Blue Toad Murder Files Review

The developers at Relentless Software rarely get a chance to let their creative juices run loose.  Best known for pumping out an array of  Buzz titles, the only other titles under their belt include the critically panned DJ: Decks & FX and a few Singstar and EyeToy projects.  Blue Toad Murder Files: The Mysteries of Little Riddle is Relentless’ first attempt at crafting a story based game, one that revolves around solving riddles/logic puzzles, paying close attention to absolutely everything and ultimately getting to the bottom of a grizzly murder in a very British case of “whodunit”.

As grim as that all may sound Blue Toad is surprisingly up-beat and family friendly. Imagine a Professor Layton game set in the Buzz universe, Blue Toad Murder Files is almost exactly that. Upon starting the game you’ll choose which member of the Blue Toad Agency you want to play as, however none of the characters look particularly appealing and the story doesn’t alter in any way no matter who you choose. Once you’ve chosen your desired protagonist you’ll see yourself arrive in Little Riddle, a peaceful town located in an the English country side. It’s here at this very moment that you’ll discover whether or not this game is for you. See, the enjoyment you’ll find in Blue Toad varies drastically depending on your affinity towards British humour. If that sort of thing is not you’re cup of tea (so to speak) you’re likely to find yourself becoming annoyed with a most of the characters in Little Riddle and a majority of the comedic moments will either go completely over your head or fall flat. It’s for that reason why I’d strongly encourage everyone to check out our quick look before throwing down £6.29 to purchase the first episode or £9.99 for a bundle containing episodes 1 and 2

If you’re the kind of guy who enjoys a good ol’ Monty Python whilst indulging in extracurricular activities  you’ll no doubt have heaps of fun solving some truly mind boggling puzzles in between listening to hilarious banter from the Little Riddle town folk.

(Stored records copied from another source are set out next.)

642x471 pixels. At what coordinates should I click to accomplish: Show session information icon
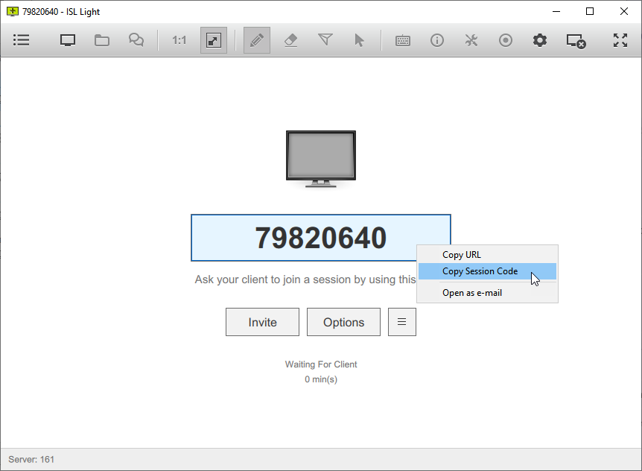437,40
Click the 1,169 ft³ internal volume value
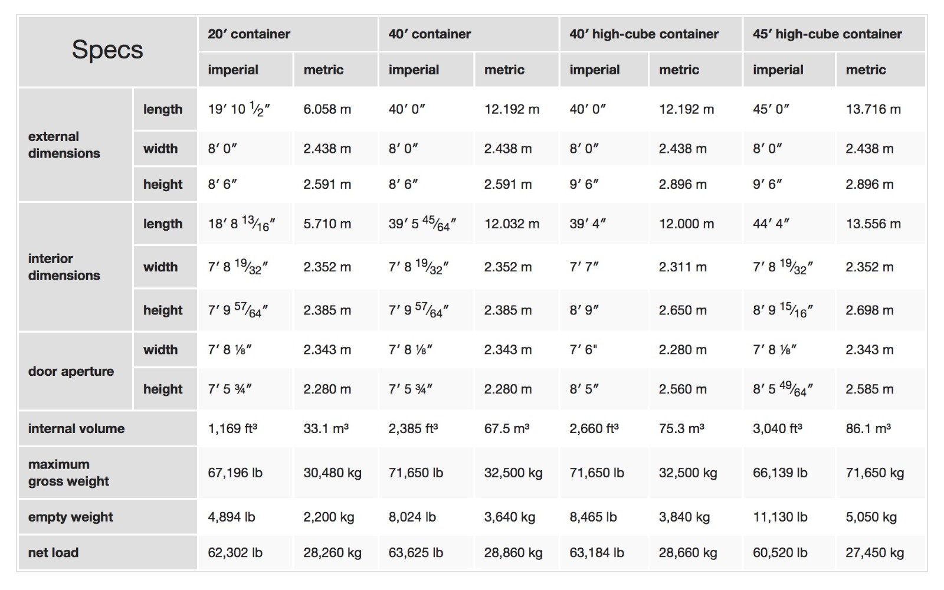This screenshot has height=590, width=944. point(232,428)
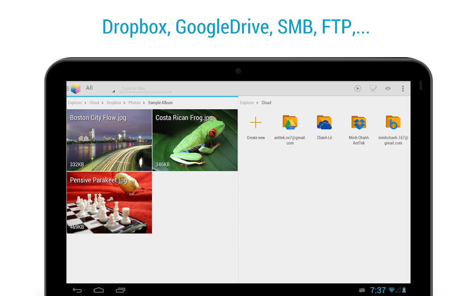Open the Box minhchanh.167@gmail.com folder
Image resolution: width=473 pixels, height=296 pixels.
pos(393,130)

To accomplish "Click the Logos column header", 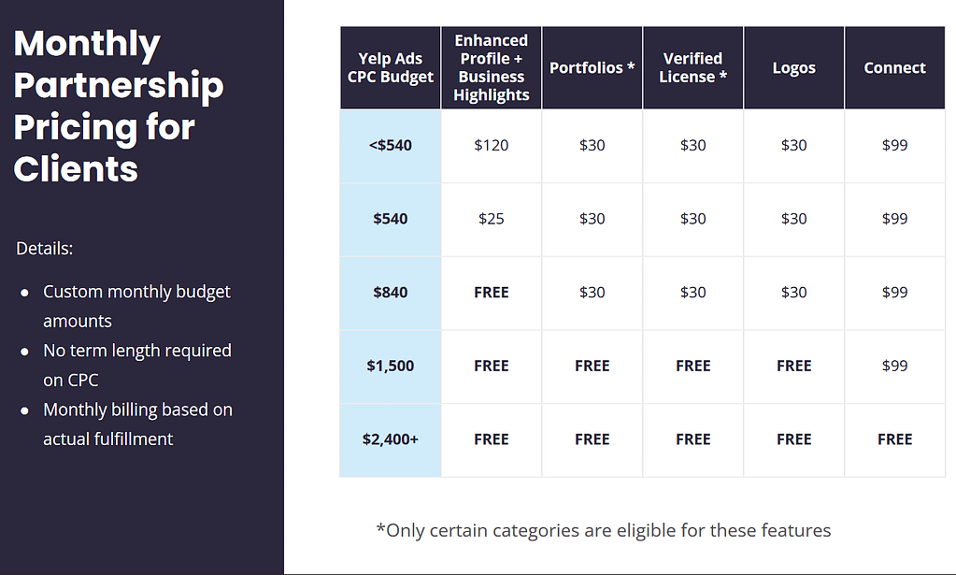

Each of the first two episodes contain 12 puzzles which will last you roughly 45 minutes, unfortunately neither of them offer any replay value unless you decide to conduct another play-through to earn any missed trophies. If the pricing and structure for Blue Toad Murder Files remains the same for the four upcoming episodes you can expect to pay upwards of £30 on a 4 to 5 hour experience, making a trip to Little Riddle rather expensive.

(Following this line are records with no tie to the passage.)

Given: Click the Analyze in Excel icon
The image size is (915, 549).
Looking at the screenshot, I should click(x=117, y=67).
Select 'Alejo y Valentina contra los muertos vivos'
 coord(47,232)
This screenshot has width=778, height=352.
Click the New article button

The range of available puzzles in the first two episodes are impressive. You’ll be exercising your mind trying to figure out everything for maths problems to logic puzzles and at times you’ll even have to decipher cryptic messages  or listen to witness accounts to piece together events. Years of developing Buzz titles have obviously taught Relentless Software a thing or two about how to make answering tricky questions actually fun.  On the surface, the biggest (and probably only) advantage that Blue Toad Murder Files has over the Professor Layton games is the ability to play alongside up to three your friends. Unfortunately the multiplayer feels extremely half baked requiring you to pass the controller over to your fellow man after each puzzle. Again the story doesn’t change to accommodate for the additional players and the more humans you introduce in to the mix, the longer you’ll have to wait for the controller to return to your hands. Still, watching your friends struggle to solve the simplest of puzzles is always entertaining and since your individual scores are tallied up at the end of the game you have every incentive to mislead them in order to secure your place at the top.

Blue Toad Murder Files is a entertaining romp and a solid first attempt for Relentless Software as they attempt to branch out of their comfort zone. Some characters may be overly annoying and the story isn’t particularly interesting but there is enough charm and brain-bending challenge here to please any Limey-Loving, Professor Layton fan. Hopefully the quality and execution of the writing will improve during episodes 3 through 6 because as flawed as the first 2 episodes may be they have at least intrigued  me enough to stick around and find out.